Data provided —
========================================
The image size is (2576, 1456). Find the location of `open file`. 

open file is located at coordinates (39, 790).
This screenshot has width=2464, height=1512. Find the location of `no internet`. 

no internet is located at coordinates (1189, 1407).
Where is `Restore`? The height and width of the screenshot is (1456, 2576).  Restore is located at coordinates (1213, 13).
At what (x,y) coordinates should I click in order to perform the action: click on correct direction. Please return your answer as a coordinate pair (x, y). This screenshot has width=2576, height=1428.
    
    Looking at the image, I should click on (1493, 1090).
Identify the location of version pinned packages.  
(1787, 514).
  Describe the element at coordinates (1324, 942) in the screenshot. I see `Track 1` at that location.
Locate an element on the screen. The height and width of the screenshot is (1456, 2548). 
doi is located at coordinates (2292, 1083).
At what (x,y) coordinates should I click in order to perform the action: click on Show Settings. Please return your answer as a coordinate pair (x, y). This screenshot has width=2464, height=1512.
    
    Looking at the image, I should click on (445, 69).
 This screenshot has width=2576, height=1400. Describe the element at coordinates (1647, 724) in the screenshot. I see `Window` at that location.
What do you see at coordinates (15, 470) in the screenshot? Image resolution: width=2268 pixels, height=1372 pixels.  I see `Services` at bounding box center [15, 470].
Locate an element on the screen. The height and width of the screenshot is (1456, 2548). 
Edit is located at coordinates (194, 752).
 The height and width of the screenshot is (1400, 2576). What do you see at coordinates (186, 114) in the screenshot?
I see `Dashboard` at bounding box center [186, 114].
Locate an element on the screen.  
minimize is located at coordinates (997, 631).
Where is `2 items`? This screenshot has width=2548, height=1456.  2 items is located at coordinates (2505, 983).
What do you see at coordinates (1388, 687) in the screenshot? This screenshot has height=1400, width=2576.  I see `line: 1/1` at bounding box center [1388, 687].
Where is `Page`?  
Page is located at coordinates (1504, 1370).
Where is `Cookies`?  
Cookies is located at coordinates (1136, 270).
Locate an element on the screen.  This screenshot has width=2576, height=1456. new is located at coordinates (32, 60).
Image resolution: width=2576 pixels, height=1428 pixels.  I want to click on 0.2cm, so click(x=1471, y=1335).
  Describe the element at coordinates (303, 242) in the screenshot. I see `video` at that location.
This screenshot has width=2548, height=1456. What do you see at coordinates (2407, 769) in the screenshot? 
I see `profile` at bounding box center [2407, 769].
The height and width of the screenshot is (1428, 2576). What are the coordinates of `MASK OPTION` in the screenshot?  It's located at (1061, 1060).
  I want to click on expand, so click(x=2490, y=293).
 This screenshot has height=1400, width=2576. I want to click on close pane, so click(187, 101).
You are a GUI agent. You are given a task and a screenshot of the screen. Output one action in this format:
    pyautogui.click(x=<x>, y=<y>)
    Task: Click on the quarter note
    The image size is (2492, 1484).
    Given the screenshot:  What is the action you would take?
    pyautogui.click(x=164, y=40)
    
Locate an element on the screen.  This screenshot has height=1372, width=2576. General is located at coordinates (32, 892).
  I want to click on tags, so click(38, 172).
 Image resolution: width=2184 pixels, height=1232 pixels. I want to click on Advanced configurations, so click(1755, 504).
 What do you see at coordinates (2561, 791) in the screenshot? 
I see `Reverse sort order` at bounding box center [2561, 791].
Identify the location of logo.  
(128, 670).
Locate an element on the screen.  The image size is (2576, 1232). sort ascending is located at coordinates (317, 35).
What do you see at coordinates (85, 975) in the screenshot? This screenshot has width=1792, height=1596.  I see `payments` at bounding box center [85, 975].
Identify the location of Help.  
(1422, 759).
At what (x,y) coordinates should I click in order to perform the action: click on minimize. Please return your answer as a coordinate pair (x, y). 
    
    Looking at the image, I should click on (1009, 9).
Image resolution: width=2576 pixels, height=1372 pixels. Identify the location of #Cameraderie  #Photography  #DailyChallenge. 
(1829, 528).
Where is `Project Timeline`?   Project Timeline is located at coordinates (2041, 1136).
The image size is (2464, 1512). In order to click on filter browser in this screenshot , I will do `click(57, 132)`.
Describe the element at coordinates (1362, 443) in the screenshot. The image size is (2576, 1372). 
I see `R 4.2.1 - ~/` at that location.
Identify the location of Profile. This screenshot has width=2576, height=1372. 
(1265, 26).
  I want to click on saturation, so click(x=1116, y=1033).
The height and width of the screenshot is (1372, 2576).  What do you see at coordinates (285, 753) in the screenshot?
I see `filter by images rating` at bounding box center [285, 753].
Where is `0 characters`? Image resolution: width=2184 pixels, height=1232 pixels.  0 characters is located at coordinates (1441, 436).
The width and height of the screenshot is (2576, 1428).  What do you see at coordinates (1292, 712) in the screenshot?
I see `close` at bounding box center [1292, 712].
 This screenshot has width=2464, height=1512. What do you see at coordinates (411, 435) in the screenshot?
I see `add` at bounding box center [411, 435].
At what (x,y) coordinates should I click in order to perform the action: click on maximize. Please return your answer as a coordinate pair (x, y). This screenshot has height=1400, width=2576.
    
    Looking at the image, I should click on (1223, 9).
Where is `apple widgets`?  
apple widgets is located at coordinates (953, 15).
========================================
Aim —
Could you repeat the items above word for word, starting at the line that contains "I want to click on saturation, so" and stopping after the final item?

The reply —
  I want to click on saturation, so click(x=1116, y=1033).
The height and width of the screenshot is (1372, 2576).  What do you see at coordinates (285, 753) in the screenshot?
I see `filter by images rating` at bounding box center [285, 753].
Where is `0 characters`? Image resolution: width=2184 pixels, height=1232 pixels.  0 characters is located at coordinates (1441, 436).
The width and height of the screenshot is (2576, 1428).  What do you see at coordinates (1292, 712) in the screenshot?
I see `close` at bounding box center [1292, 712].
 This screenshot has width=2464, height=1512. What do you see at coordinates (411, 435) in the screenshot?
I see `add` at bounding box center [411, 435].
At what (x,y) coordinates should I click in order to perform the action: click on maximize. Please return your answer as a coordinate pair (x, y). This screenshot has height=1400, width=2576.
    
    Looking at the image, I should click on (1223, 9).
Where is `apple widgets`?  
apple widgets is located at coordinates (953, 15).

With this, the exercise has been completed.